3.6. Aplication to Jabuticaba Commercially Available Products

The optimum anthocyanin extraction conditions established for the MAE were applied to jabuticaba commercial products, specifically to jabuticaba pulp and jam. In addition, these results were compared against those obtained under the established optimum conditions for the extraction of jabuticaba peel samples in our study. All the extractions were carried out in triplicate and anthocyanins were quantified by UHPLC-UV-Vis and antioxidant activity by DPPH radical. The results can be seen in

Table 4. Total anthocyanins (mg g⁻¹) and antioxidant activity (µM TE g⁻¹) of the different commercial samples of jabuticaba.
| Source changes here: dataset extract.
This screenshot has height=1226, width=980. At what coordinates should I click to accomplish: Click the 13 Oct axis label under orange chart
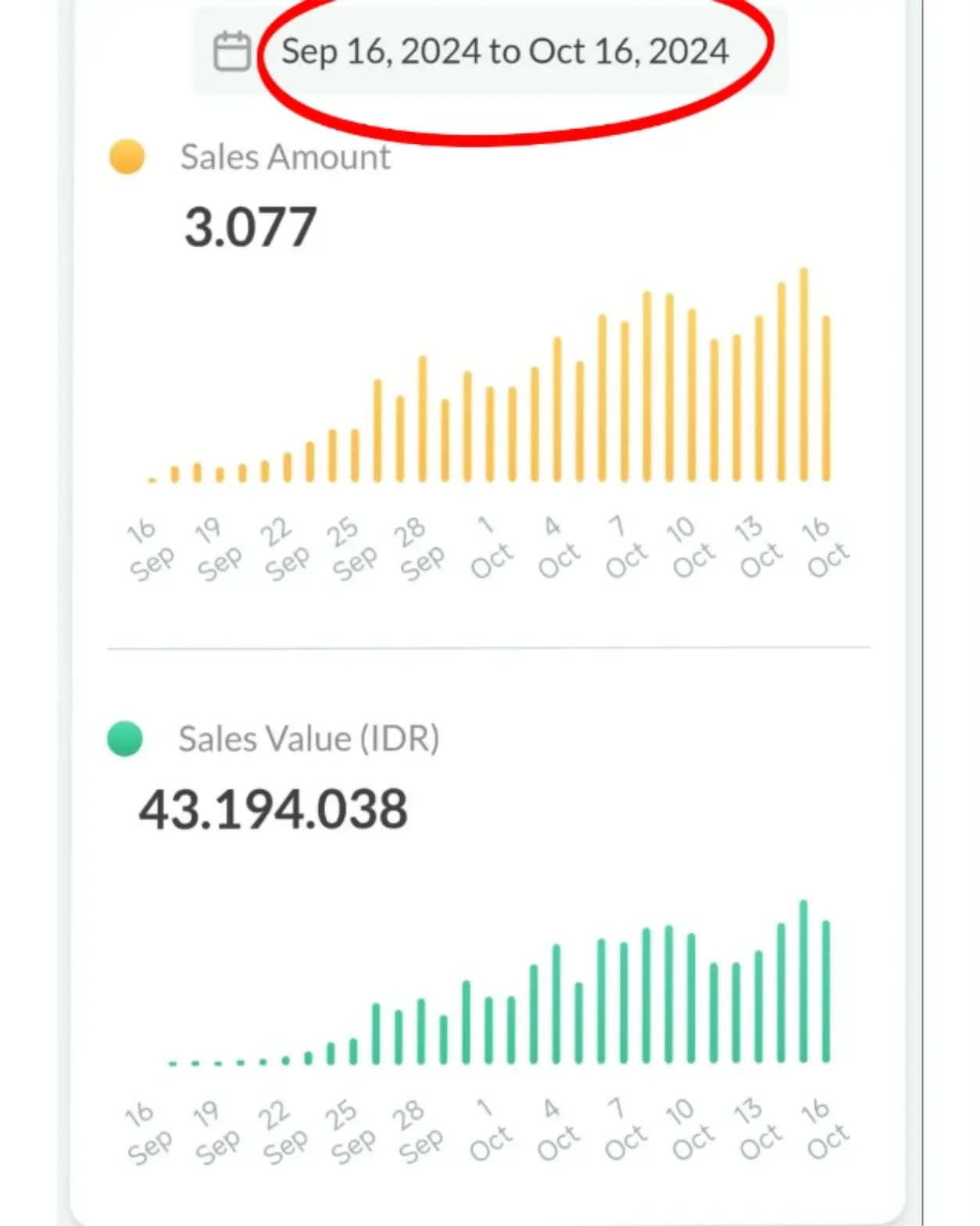pyautogui.click(x=758, y=550)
	Total Anthocyanins (mg g−1)	Antioxidant Activity (µM TE g−1)
Jabuticaba jam	0.03 ± 0.003	18.54 ± 0.27
Jabuticaba pulp	0.32 ± 0.02	54.62 ± 1.68
Jabuticaba peel	10.13 ± 0.23	57.07 ± 0.61

.

The total anthocyanins extraction yields obtained from pulp and jam were much lower than those previously obtained from the jabuticaba peel samples used for our research. It was, nevertheless, confirmed that in terms of antioxidant activity, the jabuticaba peel samples used for our study and the commercial jabuticaba pulp presented some similarities. On the other hand, according to our expectations and based on its composition, with a much lower anthocyanin content and its nearly white color, the jabuticaba jam was proven to hold considerably lesser antioxidant activity and total anthocyanins. These result may be explained by a series or factors such as growing conditions, processing or storage, all of which may have a negative effect on the integrity of the biocompounds present in this plant since anthocyanins are biomolecules already known for their temperature sensitivity and they can also be easily altered by specific handling procedures [24,25]. The poor recoveries obtained from the fruit jam could be attributable to its formulation, which includes a series of foreign ingredients, other than the fruit pulp, that constitutes about 60% m/m of the samples [8]. It is also a product that involves a larger number of processes than those required to obtain just the fruit pulp. Similar results of antioxidant activity have been found between the pulp and the peel, demonstrating that not only anthocyanins provide antioxidant capacity to the extracts but also other components present in jabuticaba, such as phenolic compounds [26]. Although the extracts obtained from the commercial samples determined a smaller amount of anthocyanins concerning that found in our research extractions, the developed MAE method was confirmed to be suitable for performing the extraction of those biocompounds. One of the main method disadvantages, when applied on an industrial scale, is the high cost of the equipment and the time required for cooling, however, these are easily overcome when considering the high market value of anthocyanins.

4. Conclusions

MAE has been proven to be an efficient method for the recovery of value-added products from jabuticaba peels. This would allow the valorization of these by-products from fruit processing. The anthocyanins extracted by the developed method can then be evaluated for their capacity as a natural binder or antioxidant capacity. The optimization of the MAE process to obtain the greatest possible yields revealed that temperature and solvent composition (%MeOH) are the most influential variables in the extraction process. The optimal conditions for the MAE method were established: 81 °C temperature; 30% MeOH, pH 6, 4.7 mg mL⁻¹ sample-solvent ratio, and 10 min extraction time. The method was assessed for intermediate precision and repeatability, with RSDs below 5% registered for both features. Finally, the developed method has been applied to different commercial jabuticaba products. It was concluded that microwave-assisted extraction is a technology with a promising potential for the recovery of bioactive compounds from jabuticaba by-products and, therefore can positively contribute to a practicable circular economy structure.